Please return each of the entries below exactly as they appear.
══ Data in this exercise
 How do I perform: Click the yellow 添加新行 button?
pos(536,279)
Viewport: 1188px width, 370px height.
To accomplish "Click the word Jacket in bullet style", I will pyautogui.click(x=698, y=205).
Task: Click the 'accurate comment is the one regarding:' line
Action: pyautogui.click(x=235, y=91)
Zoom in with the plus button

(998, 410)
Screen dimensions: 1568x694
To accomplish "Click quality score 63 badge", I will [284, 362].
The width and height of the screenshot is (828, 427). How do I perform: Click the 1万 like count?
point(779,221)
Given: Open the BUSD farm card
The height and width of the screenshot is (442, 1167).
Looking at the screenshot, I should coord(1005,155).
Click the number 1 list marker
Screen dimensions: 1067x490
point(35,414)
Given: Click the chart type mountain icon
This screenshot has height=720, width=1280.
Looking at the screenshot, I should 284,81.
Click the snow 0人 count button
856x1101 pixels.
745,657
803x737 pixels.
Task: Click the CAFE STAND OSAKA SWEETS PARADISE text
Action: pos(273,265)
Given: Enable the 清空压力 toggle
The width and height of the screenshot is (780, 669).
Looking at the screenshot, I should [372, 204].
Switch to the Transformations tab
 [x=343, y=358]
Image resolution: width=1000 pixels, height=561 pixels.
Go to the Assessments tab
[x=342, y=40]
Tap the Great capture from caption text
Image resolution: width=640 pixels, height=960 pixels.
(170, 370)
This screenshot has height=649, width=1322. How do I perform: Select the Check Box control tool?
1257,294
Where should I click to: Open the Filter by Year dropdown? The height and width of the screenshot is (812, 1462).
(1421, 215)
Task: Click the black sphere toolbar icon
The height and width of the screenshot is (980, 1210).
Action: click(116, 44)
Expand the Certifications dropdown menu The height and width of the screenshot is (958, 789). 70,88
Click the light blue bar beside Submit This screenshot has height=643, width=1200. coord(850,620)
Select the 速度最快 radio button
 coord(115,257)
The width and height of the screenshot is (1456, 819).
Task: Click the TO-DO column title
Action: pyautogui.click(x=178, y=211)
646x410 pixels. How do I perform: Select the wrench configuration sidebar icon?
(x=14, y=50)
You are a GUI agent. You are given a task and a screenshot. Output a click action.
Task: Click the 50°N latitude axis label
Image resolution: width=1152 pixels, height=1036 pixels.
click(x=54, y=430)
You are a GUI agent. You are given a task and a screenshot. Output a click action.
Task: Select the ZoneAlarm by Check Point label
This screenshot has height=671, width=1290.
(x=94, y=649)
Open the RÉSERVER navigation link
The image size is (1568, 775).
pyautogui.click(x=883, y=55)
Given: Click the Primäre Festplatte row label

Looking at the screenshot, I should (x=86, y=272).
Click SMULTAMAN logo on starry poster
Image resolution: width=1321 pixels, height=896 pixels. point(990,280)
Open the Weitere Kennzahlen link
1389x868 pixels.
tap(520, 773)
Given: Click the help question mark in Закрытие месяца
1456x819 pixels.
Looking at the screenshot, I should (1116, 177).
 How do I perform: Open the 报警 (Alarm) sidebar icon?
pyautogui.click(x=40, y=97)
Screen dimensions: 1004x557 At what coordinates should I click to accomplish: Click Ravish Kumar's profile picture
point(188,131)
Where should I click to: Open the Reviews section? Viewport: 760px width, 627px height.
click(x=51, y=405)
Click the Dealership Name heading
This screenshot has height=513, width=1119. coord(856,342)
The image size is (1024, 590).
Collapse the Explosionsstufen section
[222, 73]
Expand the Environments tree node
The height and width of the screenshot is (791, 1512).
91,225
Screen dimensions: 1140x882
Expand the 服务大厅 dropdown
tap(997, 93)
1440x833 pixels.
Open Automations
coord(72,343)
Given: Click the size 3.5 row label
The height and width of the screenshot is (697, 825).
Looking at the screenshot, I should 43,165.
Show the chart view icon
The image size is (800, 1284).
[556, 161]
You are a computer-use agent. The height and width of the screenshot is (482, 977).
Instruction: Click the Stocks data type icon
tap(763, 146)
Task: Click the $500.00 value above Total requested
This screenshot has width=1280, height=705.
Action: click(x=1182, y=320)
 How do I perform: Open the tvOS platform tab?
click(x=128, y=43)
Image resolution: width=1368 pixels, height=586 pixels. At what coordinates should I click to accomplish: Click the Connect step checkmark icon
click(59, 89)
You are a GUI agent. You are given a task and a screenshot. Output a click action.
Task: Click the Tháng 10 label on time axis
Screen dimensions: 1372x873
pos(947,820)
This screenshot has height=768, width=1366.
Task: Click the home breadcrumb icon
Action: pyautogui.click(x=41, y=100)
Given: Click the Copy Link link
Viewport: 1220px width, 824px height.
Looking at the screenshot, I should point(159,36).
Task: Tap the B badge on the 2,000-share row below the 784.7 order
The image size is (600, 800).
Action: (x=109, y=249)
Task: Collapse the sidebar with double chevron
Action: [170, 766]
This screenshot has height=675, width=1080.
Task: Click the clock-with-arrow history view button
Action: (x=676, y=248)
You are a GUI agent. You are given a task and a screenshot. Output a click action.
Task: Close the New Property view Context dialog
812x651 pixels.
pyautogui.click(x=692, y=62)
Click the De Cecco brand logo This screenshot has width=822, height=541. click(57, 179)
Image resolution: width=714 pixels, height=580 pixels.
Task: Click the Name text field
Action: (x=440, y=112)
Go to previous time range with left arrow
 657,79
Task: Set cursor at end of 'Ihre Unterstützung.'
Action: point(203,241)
════
#### Written solution:
 How do I perform: Click the yellow 添加新行 button?
pos(536,279)
Viewport: 1188px width, 370px height.
To accomplish "Click the word Jacket in bullet style", I will pyautogui.click(x=698, y=205).
Task: Click the 'accurate comment is the one regarding:' line
Action: pyautogui.click(x=235, y=91)
Zoom in with the plus button

(998, 410)
Screen dimensions: 1568x694
To accomplish "Click quality score 63 badge", I will [284, 362].
The width and height of the screenshot is (828, 427). How do I perform: Click the 1万 like count?
point(779,221)
Given: Open the BUSD farm card
The height and width of the screenshot is (442, 1167).
Looking at the screenshot, I should coord(1005,155).
Click the number 1 list marker
Screen dimensions: 1067x490
point(35,414)
Given: Click the chart type mountain icon
This screenshot has height=720, width=1280.
Looking at the screenshot, I should 284,81.
Click the snow 0人 count button
856x1101 pixels.
745,657
803x737 pixels.
Task: Click the CAFE STAND OSAKA SWEETS PARADISE text
Action: pos(273,265)
Given: Enable the 清空压力 toggle
The width and height of the screenshot is (780, 669).
Looking at the screenshot, I should [372, 204].
Switch to the Transformations tab
 [x=343, y=358]
Image resolution: width=1000 pixels, height=561 pixels.
Go to the Assessments tab
[x=342, y=40]
Tap the Great capture from caption text
Image resolution: width=640 pixels, height=960 pixels.
(170, 370)
This screenshot has height=649, width=1322. How do I perform: Select the Check Box control tool?
1257,294
Where should I click to: Open the Filter by Year dropdown? The height and width of the screenshot is (812, 1462).
(1421, 215)
Task: Click the black sphere toolbar icon
The height and width of the screenshot is (980, 1210).
Action: click(116, 44)
Expand the Certifications dropdown menu The height and width of the screenshot is (958, 789). 70,88
Click the light blue bar beside Submit This screenshot has height=643, width=1200. coord(850,620)
Select the 速度最快 radio button
 coord(115,257)
The width and height of the screenshot is (1456, 819).
Task: Click the TO-DO column title
Action: pyautogui.click(x=178, y=211)
646x410 pixels. How do I perform: Select the wrench configuration sidebar icon?
(x=14, y=50)
You are a GUI agent. You are given a task and a screenshot. Output a click action.
Task: Click the 50°N latitude axis label
Image resolution: width=1152 pixels, height=1036 pixels.
click(x=54, y=430)
You are a GUI agent. You are given a task and a screenshot. Output a click action.
Task: Select the ZoneAlarm by Check Point label
This screenshot has height=671, width=1290.
(x=94, y=649)
Open the RÉSERVER navigation link
The image size is (1568, 775).
pyautogui.click(x=883, y=55)
Given: Click the Primäre Festplatte row label

Looking at the screenshot, I should (x=86, y=272).
Click SMULTAMAN logo on starry poster
Image resolution: width=1321 pixels, height=896 pixels. point(990,280)
Open the Weitere Kennzahlen link
1389x868 pixels.
tap(520, 773)
Given: Click the help question mark in Закрытие месяца
1456x819 pixels.
Looking at the screenshot, I should (1116, 177).
 How do I perform: Open the 报警 (Alarm) sidebar icon?
pyautogui.click(x=40, y=97)
Screen dimensions: 1004x557 At what coordinates should I click to accomplish: Click Ravish Kumar's profile picture
point(188,131)
Where should I click to: Open the Reviews section? Viewport: 760px width, 627px height.
click(x=51, y=405)
Click the Dealership Name heading
This screenshot has height=513, width=1119. coord(856,342)
The image size is (1024, 590).
Collapse the Explosionsstufen section
[222, 73]
Expand the Environments tree node
The height and width of the screenshot is (791, 1512).
91,225
Screen dimensions: 1140x882
Expand the 服务大厅 dropdown
tap(997, 93)
1440x833 pixels.
Open Automations
coord(72,343)
Given: Click the size 3.5 row label
The height and width of the screenshot is (697, 825).
Looking at the screenshot, I should 43,165.
Show the chart view icon
The image size is (800, 1284).
[556, 161]
You are a computer-use agent. The height and width of the screenshot is (482, 977).
Instruction: Click the Stocks data type icon
tap(763, 146)
Task: Click the $500.00 value above Total requested
This screenshot has width=1280, height=705.
Action: click(x=1182, y=320)
 How do I perform: Open the tvOS platform tab?
click(x=128, y=43)
Image resolution: width=1368 pixels, height=586 pixels. At what coordinates should I click to accomplish: Click the Connect step checkmark icon
click(59, 89)
You are a GUI agent. You are given a task and a screenshot. Output a click action.
Task: Click the Tháng 10 label on time axis
Screen dimensions: 1372x873
pos(947,820)
This screenshot has height=768, width=1366.
Task: Click the home breadcrumb icon
Action: pyautogui.click(x=41, y=100)
Given: Click the Copy Link link
Viewport: 1220px width, 824px height.
Looking at the screenshot, I should point(159,36).
Task: Tap the B badge on the 2,000-share row below the 784.7 order
The image size is (600, 800).
Action: (x=109, y=249)
Task: Collapse the sidebar with double chevron
Action: [170, 766]
This screenshot has height=675, width=1080.
Task: Click the clock-with-arrow history view button
Action: (x=676, y=248)
You are a GUI agent. You are given a task and a screenshot. Output a click action.
Task: Close the New Property view Context dialog
812x651 pixels.
pyautogui.click(x=692, y=62)
Click the De Cecco brand logo This screenshot has width=822, height=541. click(57, 179)
Image resolution: width=714 pixels, height=580 pixels.
Task: Click the Name text field
Action: (x=440, y=112)
Go to previous time range with left arrow
 657,79
Task: Set cursor at end of 'Ihre Unterstützung.'
Action: point(203,241)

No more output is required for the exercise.